| The Liston B. Ramsey Center for Regional Studies |
The Ramsey Center supports the regional studies focus of the Mars Hill College curriculum, houses archival resources for teaching and scholarship, and offers a venue in which faculty, students, and community members come together for a range of regionally oriented programs and events. The extensive holdings of the Appalachian Archivephotographs, documents, sound recordings, and artifactsdocument aspects of mountain life and culture of interest to scholars here and abroad. Most of these materials were collected over several decades by retired regional specialist Richard Dillingham under the auspices of the former Southern Appalachian Center.
In December of 2002, the College renamed the Southern Appalachian Center for four-time speaker of the North Carolina House, Liston B. Ramsey, and dedicated a central space in the Renfro Library to support its programs. Prior to his death in 2001, Mr. Ramsey had named Mars Hill College, his alma mater, as the depository for papers and memorabilia from his long and distinguished legislative career. In keeping with Mr. Ramseys lifelong commitment to Western North Carolina and to education, the Liston B. Ramsey Center for Regional Studies serves school children and members of the public as well as the college and the larger scholarly community.

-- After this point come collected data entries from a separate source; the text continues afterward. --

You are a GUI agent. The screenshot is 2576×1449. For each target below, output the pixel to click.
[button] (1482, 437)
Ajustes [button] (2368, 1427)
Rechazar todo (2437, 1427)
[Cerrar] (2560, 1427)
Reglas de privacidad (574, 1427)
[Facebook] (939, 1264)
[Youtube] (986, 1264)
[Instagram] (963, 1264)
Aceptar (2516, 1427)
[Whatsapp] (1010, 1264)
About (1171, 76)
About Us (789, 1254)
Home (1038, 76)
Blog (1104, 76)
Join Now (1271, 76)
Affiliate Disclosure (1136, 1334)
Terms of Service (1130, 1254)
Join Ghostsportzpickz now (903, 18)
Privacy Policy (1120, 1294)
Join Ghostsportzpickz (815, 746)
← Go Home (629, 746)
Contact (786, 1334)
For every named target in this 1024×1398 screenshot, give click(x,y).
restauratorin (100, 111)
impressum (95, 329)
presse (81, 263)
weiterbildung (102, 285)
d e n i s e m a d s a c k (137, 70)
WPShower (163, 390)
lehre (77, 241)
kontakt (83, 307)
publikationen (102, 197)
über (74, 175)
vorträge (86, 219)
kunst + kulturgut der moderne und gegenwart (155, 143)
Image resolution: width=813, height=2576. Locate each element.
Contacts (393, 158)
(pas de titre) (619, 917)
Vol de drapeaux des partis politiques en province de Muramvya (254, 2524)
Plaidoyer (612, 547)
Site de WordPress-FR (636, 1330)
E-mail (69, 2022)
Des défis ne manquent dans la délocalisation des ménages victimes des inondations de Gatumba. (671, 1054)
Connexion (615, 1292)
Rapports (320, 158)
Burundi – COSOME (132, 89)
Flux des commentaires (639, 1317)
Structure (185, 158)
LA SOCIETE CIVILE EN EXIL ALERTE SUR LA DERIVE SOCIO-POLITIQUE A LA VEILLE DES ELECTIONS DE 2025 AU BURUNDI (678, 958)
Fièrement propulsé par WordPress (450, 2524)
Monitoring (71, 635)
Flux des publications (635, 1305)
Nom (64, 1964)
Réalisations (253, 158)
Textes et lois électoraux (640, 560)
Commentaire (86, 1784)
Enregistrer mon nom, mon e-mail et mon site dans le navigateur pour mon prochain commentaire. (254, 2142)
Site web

| Grants and Special Projects |
With support from the Janirve Foundation, the Liston B. Ramsey Center has been fully renovated and outfitted with state of the art equipment for digitizing and viewing photographs and documents. Funding from the French Broad Electric Membership Corporation has helped with the collection of oral histories and with other costs. In 2004 the Ramsey Center used support from the North Carolina Humanities Council to host a symposium on the work of documentary filmmaker John Cohen. Collections documenting four mountain music festivals (the Birthplace of Mountain Music project) will soon be available to patrons thanks to the National Endowment for the Arts, the Friends of Mountain History, and the North Carolina Council on the Arts.
The National Endowment for the Humanities has provided three
key grants: 1) a Focus Grant on “Rethinking Regionalism”
under which faculty studied current scholarship on place with expert
consultants and revised the regional studies minor; 2) A Consultation
Grant which provided an assessment of our archival holdings and recommendations
for preserving them and making them widely accessible; 3) a highly prestigious
Landmarks of American History grant to support summer workshops for community
college teachers from around the country. The workshops to be offered
this summer focus on “Working the Woods: Economies and Cultures
in the Blue Ridge Mountains: 1650-1950.”